My point was, if you knew anything about the cigars you wanted, you would know if they were over-priced, PERIOD! If they were for sale here, Mexico, Germany, Spain, China, Japan, Korea, Australia or Canada you would know what to expact price wise. You would know that in certain countries cubans will be more expensive because of higher tobacco taxes. You would be able to tell if you were buying fakes, or legit habanos...but since you don't want to learn, you just want info without putting any effort into it; that way you'll never know any information that could actually help you. So, do you want to learn? Or do you want to remain ignorant?


----------



## hornitosmonster (Sep 5, 2006)

> eriously, how about some more info. like how long you've been smoking, maybe some of your favorite cigars, both cuban and non-cuban, where you're from, your zodiac sign, do you like to spoon, etc, etc.
> __________________


LOL..ok I get that part...And I will post more...


----------



## hornitosmonster (Sep 5, 2006)

> Who the f*ck are you,


No one greater or less then you...And I signed up so I could learn. Reason for this post. So the Cubans in the US are fakes..I would say that most Cubans in the border towns of Mexico are fakes. I'm not totally unschooled. I have read and researched the labels and how to spot fakes.

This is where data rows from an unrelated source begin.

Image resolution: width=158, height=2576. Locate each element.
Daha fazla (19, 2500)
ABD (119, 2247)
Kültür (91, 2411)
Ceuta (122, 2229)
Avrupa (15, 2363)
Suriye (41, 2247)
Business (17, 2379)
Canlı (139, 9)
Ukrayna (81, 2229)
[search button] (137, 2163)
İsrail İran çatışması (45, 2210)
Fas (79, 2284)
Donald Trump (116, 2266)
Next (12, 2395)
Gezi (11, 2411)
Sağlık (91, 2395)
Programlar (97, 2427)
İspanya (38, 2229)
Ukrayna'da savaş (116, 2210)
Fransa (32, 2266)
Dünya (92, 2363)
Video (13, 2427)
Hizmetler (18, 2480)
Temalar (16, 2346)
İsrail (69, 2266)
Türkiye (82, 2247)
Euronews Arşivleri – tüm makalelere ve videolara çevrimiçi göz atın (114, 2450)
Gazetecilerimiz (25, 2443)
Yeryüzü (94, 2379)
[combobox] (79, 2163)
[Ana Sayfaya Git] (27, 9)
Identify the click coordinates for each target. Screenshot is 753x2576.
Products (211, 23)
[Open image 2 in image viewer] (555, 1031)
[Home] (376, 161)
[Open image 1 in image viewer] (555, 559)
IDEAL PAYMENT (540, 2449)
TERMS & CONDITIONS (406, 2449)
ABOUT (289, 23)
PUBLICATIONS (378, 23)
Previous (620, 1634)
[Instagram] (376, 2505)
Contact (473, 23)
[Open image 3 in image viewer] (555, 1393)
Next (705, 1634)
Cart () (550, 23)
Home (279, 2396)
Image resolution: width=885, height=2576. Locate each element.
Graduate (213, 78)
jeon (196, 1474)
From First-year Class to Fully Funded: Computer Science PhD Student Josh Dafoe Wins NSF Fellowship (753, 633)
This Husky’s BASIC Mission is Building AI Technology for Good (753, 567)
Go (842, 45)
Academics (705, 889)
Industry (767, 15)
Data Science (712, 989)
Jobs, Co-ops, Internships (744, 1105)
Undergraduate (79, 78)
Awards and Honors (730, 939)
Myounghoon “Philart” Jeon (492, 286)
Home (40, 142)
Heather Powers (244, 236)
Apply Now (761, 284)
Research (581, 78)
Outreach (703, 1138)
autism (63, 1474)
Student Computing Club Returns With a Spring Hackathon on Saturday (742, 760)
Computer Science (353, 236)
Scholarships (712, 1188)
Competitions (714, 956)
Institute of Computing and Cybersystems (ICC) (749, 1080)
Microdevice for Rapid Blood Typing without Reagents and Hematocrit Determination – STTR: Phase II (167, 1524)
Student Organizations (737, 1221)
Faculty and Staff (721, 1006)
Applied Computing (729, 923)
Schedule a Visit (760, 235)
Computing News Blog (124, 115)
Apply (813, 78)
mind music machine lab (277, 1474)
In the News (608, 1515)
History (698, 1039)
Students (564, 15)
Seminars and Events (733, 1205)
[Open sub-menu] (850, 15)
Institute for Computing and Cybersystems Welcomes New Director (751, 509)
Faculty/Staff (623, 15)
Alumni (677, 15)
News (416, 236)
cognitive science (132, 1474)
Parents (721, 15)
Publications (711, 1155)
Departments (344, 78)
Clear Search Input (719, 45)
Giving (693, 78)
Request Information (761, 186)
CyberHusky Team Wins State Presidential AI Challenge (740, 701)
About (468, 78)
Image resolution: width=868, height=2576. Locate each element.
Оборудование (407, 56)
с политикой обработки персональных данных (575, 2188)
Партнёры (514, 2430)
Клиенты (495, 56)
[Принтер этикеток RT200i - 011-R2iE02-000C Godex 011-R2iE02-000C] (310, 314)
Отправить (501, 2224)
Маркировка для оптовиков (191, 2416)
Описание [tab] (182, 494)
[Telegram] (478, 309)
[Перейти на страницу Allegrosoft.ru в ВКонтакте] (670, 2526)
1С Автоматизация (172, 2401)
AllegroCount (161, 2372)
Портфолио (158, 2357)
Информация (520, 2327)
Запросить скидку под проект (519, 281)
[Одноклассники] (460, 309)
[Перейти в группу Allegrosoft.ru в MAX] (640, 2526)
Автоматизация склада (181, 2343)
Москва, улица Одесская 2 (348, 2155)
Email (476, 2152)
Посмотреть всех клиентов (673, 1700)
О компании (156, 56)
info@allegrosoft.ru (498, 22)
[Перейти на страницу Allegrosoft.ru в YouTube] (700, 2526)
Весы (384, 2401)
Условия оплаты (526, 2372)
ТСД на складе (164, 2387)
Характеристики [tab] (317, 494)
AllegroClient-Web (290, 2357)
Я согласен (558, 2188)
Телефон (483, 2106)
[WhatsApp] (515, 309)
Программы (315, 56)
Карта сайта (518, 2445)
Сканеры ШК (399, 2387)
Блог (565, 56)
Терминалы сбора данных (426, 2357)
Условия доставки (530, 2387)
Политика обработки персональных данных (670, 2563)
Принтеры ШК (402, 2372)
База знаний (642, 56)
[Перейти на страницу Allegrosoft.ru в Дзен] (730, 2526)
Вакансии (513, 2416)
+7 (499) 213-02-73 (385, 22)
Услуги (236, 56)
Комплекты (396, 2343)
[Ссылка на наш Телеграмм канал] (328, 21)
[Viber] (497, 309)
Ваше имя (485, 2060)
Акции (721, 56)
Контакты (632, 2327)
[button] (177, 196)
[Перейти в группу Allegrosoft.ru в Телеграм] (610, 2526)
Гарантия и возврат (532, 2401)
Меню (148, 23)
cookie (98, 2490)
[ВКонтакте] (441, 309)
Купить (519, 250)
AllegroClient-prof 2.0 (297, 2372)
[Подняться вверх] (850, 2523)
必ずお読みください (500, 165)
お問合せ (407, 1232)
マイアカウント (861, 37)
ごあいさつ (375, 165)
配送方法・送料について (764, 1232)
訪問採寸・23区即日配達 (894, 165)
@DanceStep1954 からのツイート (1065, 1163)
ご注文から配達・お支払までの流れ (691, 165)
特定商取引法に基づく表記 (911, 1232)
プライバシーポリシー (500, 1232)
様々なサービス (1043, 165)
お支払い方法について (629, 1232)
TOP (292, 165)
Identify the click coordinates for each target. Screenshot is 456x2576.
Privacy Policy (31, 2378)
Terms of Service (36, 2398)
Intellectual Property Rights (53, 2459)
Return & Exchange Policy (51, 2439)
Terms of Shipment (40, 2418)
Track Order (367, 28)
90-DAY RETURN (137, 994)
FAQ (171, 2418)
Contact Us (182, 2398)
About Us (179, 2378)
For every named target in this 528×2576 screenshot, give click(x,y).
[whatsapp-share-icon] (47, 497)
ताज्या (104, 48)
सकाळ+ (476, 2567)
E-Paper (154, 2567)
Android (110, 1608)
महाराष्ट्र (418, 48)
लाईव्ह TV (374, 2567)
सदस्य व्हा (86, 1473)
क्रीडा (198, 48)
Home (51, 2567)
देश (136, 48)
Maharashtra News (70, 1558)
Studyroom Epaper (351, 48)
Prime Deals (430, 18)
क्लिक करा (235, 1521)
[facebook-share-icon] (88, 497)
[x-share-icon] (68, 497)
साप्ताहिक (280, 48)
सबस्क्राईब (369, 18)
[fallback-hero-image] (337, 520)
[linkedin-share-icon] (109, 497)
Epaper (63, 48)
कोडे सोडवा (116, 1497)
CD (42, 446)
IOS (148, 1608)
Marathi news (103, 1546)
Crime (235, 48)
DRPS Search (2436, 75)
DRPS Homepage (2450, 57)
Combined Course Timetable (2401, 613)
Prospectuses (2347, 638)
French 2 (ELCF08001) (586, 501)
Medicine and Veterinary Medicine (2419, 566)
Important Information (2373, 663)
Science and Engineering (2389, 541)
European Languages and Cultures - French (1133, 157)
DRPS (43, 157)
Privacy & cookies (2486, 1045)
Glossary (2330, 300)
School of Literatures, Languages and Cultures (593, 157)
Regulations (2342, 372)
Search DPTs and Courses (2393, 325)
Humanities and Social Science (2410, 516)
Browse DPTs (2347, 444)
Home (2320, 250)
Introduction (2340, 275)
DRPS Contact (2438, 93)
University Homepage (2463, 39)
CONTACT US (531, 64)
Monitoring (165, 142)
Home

Anyways..you helped out even when you didnt want to. I will not buy these "Cubans" in the US...

Now I know to post more before asking question in this part of the forum...I hope not all areas on this board are like this...


----------



## Corona Gigante-cl (Sep 8, 2005)

hornitosmonster said:


> Now I know to post more before asking question in this part of the forum...I hope not all areas on this board are like this...


To get the most out of this forum, my friend, you need to abide by the rules.

3 Simple rules of Club Stogie...plus 1


----------



## Ermo (Jun 3, 2006)

This is a really friendly board, but your post was borderline about "vendors" which is very touchy, since you can't discuss them here. But the info you got was good, DO NOT buy them from inside the USA.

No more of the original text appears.